In fact, the scars are already there to be seen, even before the adventure of these six children in their early teens gets underway. Much as the film’s title sequence coats the estates of St Davids in graffiti-styled freeze frames and a swaggering hiphop soundtrack, these fourteen-year-olds are merely trying on postures of urban toughness that do not (yet) quite fit – talking the talk without quite walking the walk. Skiving off school to spend a day in the nearby woods, Leanne (Amy Harvey) and her brother Mugsy (Ryan Conway) have nicked a woman’s moped, Jonesy (Darren Evans) flirts with Satanism, and Bingo (Ciaran Joyce) and Paul (Jonathan Jones) are boisterously jockeying to become the group’s alpha male. “I’m gonna bust a cap in your ass,” says Paul hesitantly, the empty absurdity of the threat only underlined by his incongruous Welsh accent, while Bingo has brought beers along and boasts of the real gun that his father, now serving time, has stashed away. They have all been touched by an earlier joy-riding accident, and the deep scars on the legs of Paul’s wheelchair-bound brother Ben (Chris Conway) are only the most visible signifiers of the shared guilt, uncertainty and fear that have sealed this group as a semi-delinquent unit.

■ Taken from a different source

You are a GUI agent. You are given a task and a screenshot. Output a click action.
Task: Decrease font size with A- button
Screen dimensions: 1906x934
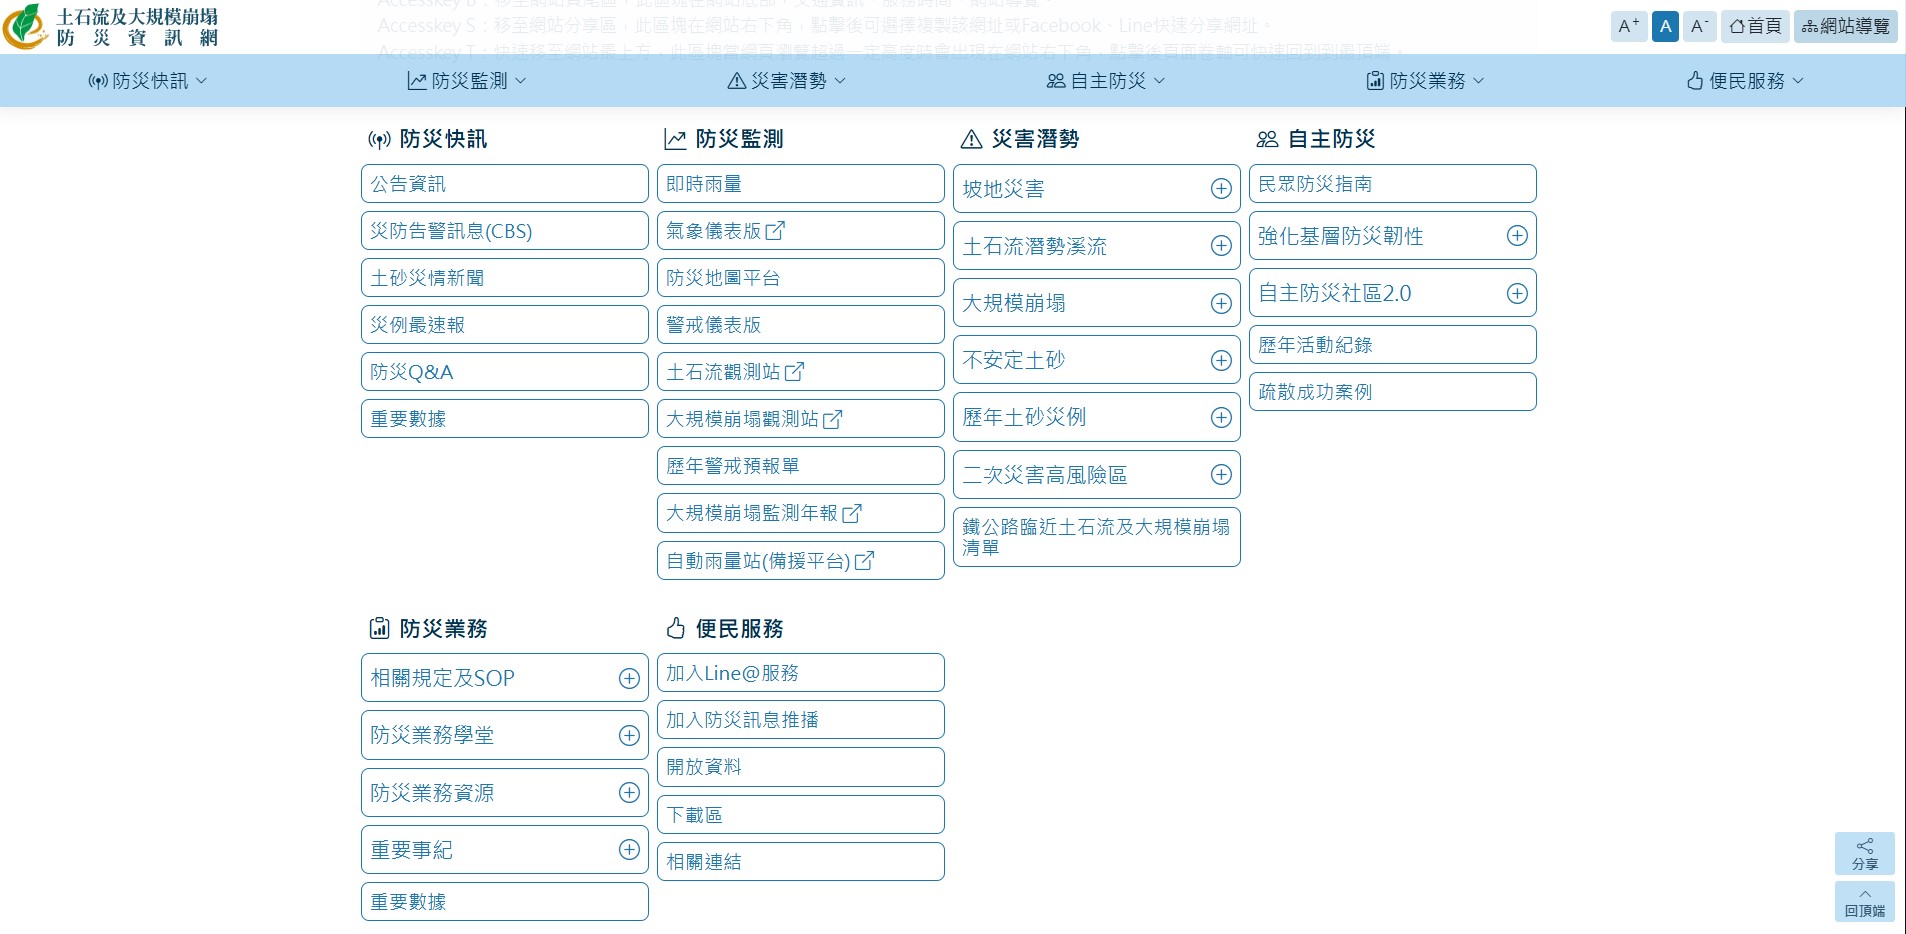pyautogui.click(x=1699, y=26)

Finding a pentagram painted on a wall, Jonesy proposes an improvised game of Oiuja to conjure the devil, but instead summons up Peter (Kevin Howarth), a bearded, asthmatic man-child searching the woods for Jesus, the significantly named dog that will, in Richards’ secular nightmare, remain lost. At first the kids are charmed by ex-soldier Peter – after all, he takes their rebelliousness, and the fact that he has just been hit by their stolen moped, entirely in his stride, he shows the boys a vantage point from which a couple can be seen engaged in some roadside intercourse, and he even intervenes when two older boys try to muscle in on the group’s turf. Soon, however, the life lessons that Peter offers to teach his young wards acquire the menace of madness, and escalate into a terrifying lesson for us all in the nature of bullying and machismo.
Richards’ film may be an ultra-low budget affair, but it is also a punchy thriller that wastes no time getting its characters out of the urban jungle to a place where social realism clashes with the fairytale symbolism of the deep dark woods. If Peter is furtive and fugitive, unstable and aggressive, his conduct merely reflects (and amplifies) the conflict between violence and vulnerability that is already beginning to assert itself in his new playmates as they approach adulthood.
The weight of Summer Scars is carried by the acting of Kevin Howarth, who offered a similarly edgy turn in Richards’ breakout feature The Last Horror Movie (2003) – but the younger cast members are also very convincing, the naturalism of their performances to an extent excusing the film’s occasional home-video look (it was in fact shot on HD) as part of a ‘documentary’ effect. The film clips along at a terrific pace (and at an admirably lean 68 minutes), expertly building up suspense all the way – but Richards wisely chooses to end things on an inconclusive note.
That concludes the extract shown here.